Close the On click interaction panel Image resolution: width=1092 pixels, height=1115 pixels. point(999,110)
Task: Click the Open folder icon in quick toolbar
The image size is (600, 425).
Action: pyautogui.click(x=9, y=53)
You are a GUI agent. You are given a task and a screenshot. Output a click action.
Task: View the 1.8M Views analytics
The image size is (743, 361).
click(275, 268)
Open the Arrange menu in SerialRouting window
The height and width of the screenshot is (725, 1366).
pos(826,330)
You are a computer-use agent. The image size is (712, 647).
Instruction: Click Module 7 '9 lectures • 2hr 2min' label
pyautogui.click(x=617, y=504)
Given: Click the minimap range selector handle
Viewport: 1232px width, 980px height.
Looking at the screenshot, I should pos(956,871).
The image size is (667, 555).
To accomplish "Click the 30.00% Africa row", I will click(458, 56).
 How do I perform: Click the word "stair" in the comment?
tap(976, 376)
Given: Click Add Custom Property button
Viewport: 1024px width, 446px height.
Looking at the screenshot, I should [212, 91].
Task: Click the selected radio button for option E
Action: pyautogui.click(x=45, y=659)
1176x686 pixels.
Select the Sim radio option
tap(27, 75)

· · · ·

**Requirement**
Note each line above that holds "agent", then copy all of them.

**Task solution**
You are a GUI agent. You are given a task and a screenshot. Output a click action.
You are a computer-use agent. The image size is (712, 647).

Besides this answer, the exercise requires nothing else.